Lo más parecido al interior de la morada de Terfel era un choque frontal entre una biblioteca y una fundición. Los libros se apilaban desde el suelo hasta el techo ocupando la mitad del espacio disponible, y las columnas de volúmenes amenazaban con derrumbarse en cualquier momento, lo mismo que los fardos de papeles garabateados con letra delgada e insegura y con ininteligibles diagramas. El resto de la estancia estaba dedicado a una fragua, complementada con una chimenea en la que el fuego ardía con vivacidad y de la que partía un enorme tubo que atravesaba el techo. También había una colección interminable de metales. En un rincón se apilaban los lingotes macizos, mientras que los sacos de mena y arena estaban diseminados por el suelo, cubierto por caños, barras y trabajos en metales de todas las formas y tamaños. Alguna bocanada de humo escapaba ocasionalmente de la aspiración de la chimenea y se quedaba flotando en la habitación, de manera que el aire sabía a fuego y metal.
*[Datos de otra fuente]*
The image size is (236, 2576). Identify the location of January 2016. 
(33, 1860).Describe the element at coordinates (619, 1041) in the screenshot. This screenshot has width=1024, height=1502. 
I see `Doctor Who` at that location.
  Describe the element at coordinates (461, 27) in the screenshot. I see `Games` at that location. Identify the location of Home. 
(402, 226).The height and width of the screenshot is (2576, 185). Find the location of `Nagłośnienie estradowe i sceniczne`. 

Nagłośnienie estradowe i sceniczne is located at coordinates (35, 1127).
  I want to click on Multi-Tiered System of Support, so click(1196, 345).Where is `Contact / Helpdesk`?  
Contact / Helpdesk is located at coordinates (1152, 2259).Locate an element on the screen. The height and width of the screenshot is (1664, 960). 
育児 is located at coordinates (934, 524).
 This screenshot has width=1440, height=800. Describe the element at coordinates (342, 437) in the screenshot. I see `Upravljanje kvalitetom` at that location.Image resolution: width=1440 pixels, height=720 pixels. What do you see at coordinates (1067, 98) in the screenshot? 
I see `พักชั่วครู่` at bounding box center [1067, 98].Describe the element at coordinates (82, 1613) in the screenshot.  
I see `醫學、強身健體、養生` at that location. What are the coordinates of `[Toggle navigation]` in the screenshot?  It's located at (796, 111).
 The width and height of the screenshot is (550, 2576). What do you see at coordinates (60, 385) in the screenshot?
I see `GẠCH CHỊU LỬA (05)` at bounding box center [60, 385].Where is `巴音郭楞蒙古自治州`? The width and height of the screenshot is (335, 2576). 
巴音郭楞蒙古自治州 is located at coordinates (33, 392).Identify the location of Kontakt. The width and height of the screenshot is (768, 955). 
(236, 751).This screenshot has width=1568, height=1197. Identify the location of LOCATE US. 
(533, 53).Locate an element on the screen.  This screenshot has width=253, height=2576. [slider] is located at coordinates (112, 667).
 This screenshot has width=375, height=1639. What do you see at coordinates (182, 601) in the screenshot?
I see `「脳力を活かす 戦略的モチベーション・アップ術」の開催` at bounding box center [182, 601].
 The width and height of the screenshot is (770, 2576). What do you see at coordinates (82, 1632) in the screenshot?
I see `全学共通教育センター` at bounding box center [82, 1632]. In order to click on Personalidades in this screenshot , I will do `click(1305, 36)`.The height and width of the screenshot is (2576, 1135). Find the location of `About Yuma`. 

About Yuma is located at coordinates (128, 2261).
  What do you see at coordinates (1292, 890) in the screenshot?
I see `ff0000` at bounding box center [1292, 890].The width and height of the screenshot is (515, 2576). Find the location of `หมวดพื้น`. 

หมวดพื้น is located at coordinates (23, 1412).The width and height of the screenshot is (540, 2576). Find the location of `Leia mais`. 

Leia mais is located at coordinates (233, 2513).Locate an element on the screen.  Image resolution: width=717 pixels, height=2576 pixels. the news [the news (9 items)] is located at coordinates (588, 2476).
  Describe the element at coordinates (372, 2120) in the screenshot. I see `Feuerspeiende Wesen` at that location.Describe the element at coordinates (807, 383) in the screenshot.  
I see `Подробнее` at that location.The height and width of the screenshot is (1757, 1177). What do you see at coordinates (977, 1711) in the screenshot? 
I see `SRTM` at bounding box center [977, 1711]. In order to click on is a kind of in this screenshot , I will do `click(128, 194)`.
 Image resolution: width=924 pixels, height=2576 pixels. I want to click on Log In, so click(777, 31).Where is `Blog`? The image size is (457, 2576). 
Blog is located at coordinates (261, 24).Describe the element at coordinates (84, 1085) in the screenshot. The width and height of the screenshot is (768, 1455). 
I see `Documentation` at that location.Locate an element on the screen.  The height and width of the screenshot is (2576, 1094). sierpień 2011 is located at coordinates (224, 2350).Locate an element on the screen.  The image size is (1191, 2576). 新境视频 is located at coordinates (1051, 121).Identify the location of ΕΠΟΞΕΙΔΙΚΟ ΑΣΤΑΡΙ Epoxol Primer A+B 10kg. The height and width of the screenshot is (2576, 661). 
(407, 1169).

—Espera, abriré un par de ventanas —dijo Terfel a su invitada.

Se dirigió apresuradamente a la más cercana y se tropezó con una pila de tomos encuadernados en piel. El brujo se dedicó una ristra de insultos por el caos que acababa de formar mientras abría los vanos que daban al mundo exterior, permitiendo que el necesario aire fresco penetrara en la atmósfera sofocante. Satisfecho por los resultados, Terfel regresó junto a Belladonna y colocó en el suelo los antiguos grimorios que ocupaban una silla, se sacó un trapo mugriento de la manga y lo pasó por el asiento de cuero.

—Prueba ésta a ver si se ajusta a tus medidas.

Belladonna se sentó cuidadosamente en la silla. Una vez sentada, su mirada y la de Terfel quedaron a la misma altura. El brujo se cruzó de brazos y esbozó una sonrisita de complicidad.

—Bueno, echemos un vistazo a esa misteriosa flecha que traes, ¿eh?